OPINION

History repeating itself

History repeating itself

February 2016: Four platoons of riot police are dispatched to Kos from Athens. Dozens of residents on the eastern Aegean island block the road leading to the village of Pyli with rocks and fires, as they oppose the construction of a migrant identification and reception center in the area. They clash with police, who use tear gas to disperse the protesters. “The refugees will only spend 72 hours in the camp so they can be processed. I don’t understand what all the tension is about,” says then alternate defense minister Dimitris Vitsas of the leftist SYRIZA party, brushing off the reactions.

February 2020: The center-right New Democracy party decides to expropriate land on the five Aegean islands hosting migrant camps to build new closed pre-departure facilities. Riot police are dispatched from Athens. Hundreds of local residents wait for them at Lesvos’ main port of Mytilene. Clashes and tear gas follow.

Regardless of which political parties and state officials are responsible, Greece’s abject failure to manage the refugee/migrant crisis has been evident for years. The agreement between the European Union and Turkey, meanwhile, has also proved a complete failure. From March 2016, when the agreement went into force, until December 2018, the Greek islands received 84,210 people, just 1,806 of whom were returned to Turkey. Returns dropped even further in 2019.

Forcing thousands of people to stay on the islands on the pretext of following the rules of the agreement with Turkey has resulted in camp populations swelling to the extent that tent cities spill out into the surrounding areas.

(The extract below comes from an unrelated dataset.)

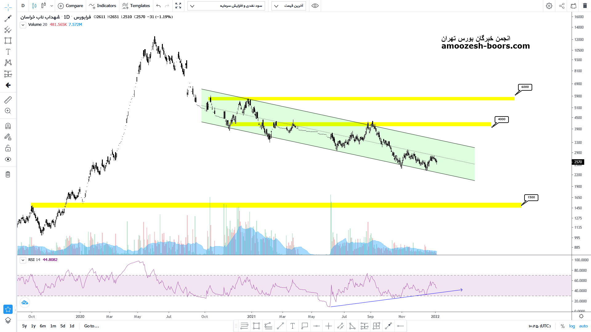Viewport: 591px width, 332px height.
Task: Select the trend line drawing tool
Action: pyautogui.click(x=8, y=18)

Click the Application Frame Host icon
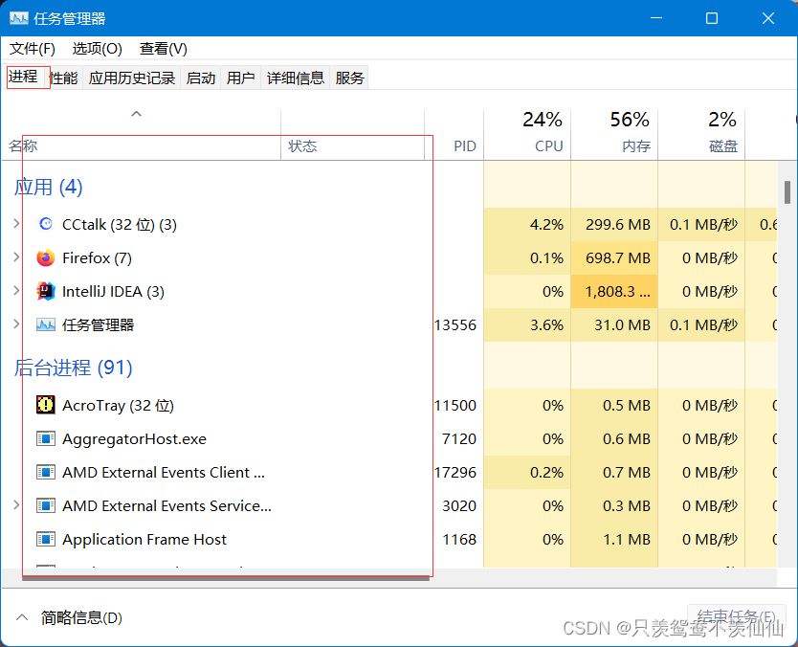pyautogui.click(x=45, y=539)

It has resulted in thousands of asylum seekers being left waiting in vain for their applications to be processed and in the patience and tolerance of the island communities hosting them being tested.

When the most recent count at Moria found that there are 19,484 people at the camp (nearly seven times its capacity), what can the construction of a new camp for 5,000 people possibly accomplish?

Government officials who believe that a detention facility will send a stern message and discourage other migrants and refugees from making the crossing from Turkey need to have a look at the living conditions in “the jungle,” as the spillover camp in an olive grove beside Moria is known.

The government’s first matter of business should be to relieve pressure on the islands, close these awful makeshift camps and speed up the asylum process.